Николай Вирта и мифы
После тоя мы засобирались назад. Николай Вирта, один из руководителей семинара, подошел к нашему шоферу и стал с ним о чем-то договариваться. Оказалось, что Петр Демин, представитель Министерства культуры РСФСР, и драматург Юлиу Эдлис, сговорившись, наплели Вирте, что горячие минеральные источники, которые находились неподалеку, окружены какими-то солевыми белыми наплывами и что те якобы обладают чудодейственными свойствами для мужчин пожилого возраста. Поверив им, Вирта уговорил шофера заехать к этим источникам, выломал кусок пуда на полтора и, торжествуя, приволок его домой.
Когда мы летели назад, в Душанбе, произошел такой обмен репликами. Салон самолета вдруг огласился восторженным криком Вирты:
— Пик Сталина! Пик Сталина!
И тут же последовала реакция Эдлиса:
— Никакой это не пик Сталина, а пик Коммунизма! И идите вы с вашим Сталиным в задницу!

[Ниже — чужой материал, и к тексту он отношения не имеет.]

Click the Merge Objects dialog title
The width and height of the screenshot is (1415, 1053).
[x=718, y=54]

Время было застойное, но реакция Эдлиса, которую большинство из нас разделяло, прозвучала как вызов. Шел, напоминаю, 1971 год.
Вообще же с Виртой было непросто. Начать с того, что обычно мы, министерские работники, на семинары его не приглашали. Но новый начальник управления театров Г. Иванов, сказал: «Взять!» И мы взяли.

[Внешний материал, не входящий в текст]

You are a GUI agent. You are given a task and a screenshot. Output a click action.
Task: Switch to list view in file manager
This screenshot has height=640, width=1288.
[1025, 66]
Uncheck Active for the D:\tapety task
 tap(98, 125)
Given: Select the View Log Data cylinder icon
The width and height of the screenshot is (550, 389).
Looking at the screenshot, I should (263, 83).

И вот Вирта, украшенный едва ли не четырьмя медалями Сталинских премий, стал дефилировать по Душанбе, всюду производя невероятный эффект. Мы, руководители семинара, порешили: пусть Вирта не закрывает рта (главная тема у него была — Сталин), мы не станем реагировать. Что-нибудь из его слов, может, и будет интересным, хотя бы детали. Он и разливался соловьем, делясь с нами своими воспоминаниями, в частности о Декаде таджикского искусства, которая состоялась в Москве в 1940 году.
Сталин, в своих мягких сапожках, хозяином похаживал среди приглашенных в Кремль, рассказывал Вирта. Кстати о сапогах. Сталин не выносил их скрипа и потребовал замены обуви у своей ближайшей охраны. В один прекрасный день начальник охраны подошел к нему так бесшумно, что, только вдруг обернувшись, Сталин заметил его. «Подкрадывался», — решил он, и начальник был тут же удален. Без скрипа остались сапоги только у самого Сталина. Так вот, расхаживая и по-хозяйски наблюдая за гостями, Сталин увидел Большакова, министра кинематографии, и Храпченко, председателя Комитета по делам искусств, о чем-то говоривших.

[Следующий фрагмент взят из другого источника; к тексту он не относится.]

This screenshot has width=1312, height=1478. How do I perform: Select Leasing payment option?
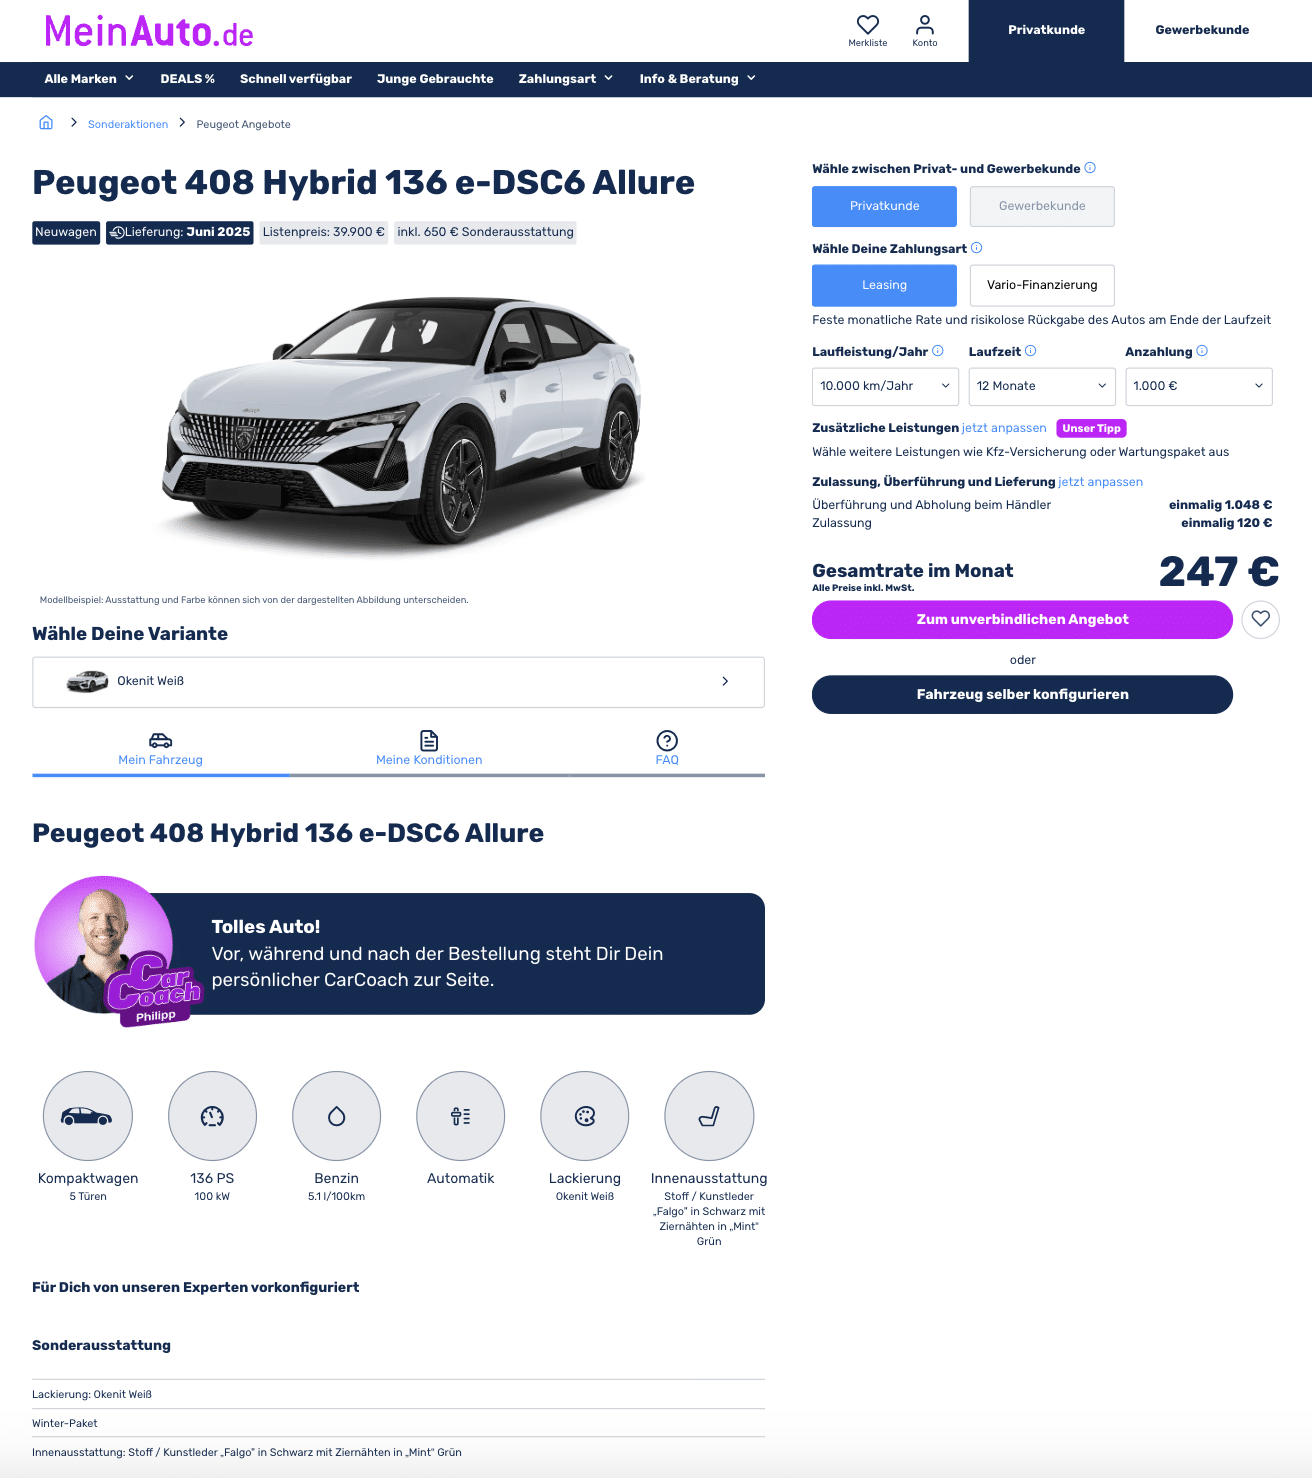click(884, 285)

— Все дэла, дэла… — заметил он. — Потанцэвали бы!
И два взрослых дяди, два министра СССР тут же, обняв друг друга, закружились в вальсе. Как же! Приказ вождя!
Увидев, как ловко, что бывает нередко у полных людей, Жданов танцует с Любовью Орловой, Сталин кричит ему:
— А ты танцуешь лучше, чем управляешь государством! Иди сюда! Дело есть!
Жданов мгновенно, извинившись, оставляет даму, подходит.
— Садись за инструмент!
Жданов садится, а Сталин обращается к тут же находящемуся Вирте.
— Вы, наверное, знаете, какие частушки про меня с Калининым распевают в деревне. Спойте, а Жданов вам подыграет.
Вирта покрывается холодным потом:
— Что вы, Иосиф Виссарионович, да я никогда…
Сталин обрывает его жестом:
— Играй! — приказывает он Жданову и поет сам: — Посмотри, Калинин дедка, как е…т нас пятилетка!
Однако то, что спел Сталин о себе, Вирта нам рассказывать не стал.
Еще одно его воспоминание о том же вечере. Между помещением, где располагались гости, и уборной находилась стража, строго фиксируя, кто вышел, кто вошел. И вот какой-то молодой чин, забыв, кто выходил из гостиной, решил не пускать его обратно. Возник шум. Сталин, как хозяин, тут же вмешался и, узнав причину, страшно разгневался.
— У меня, моего гостя?
Кары готовы были обрушиться на несчастного энкеведешника. Сталина еле уговорили.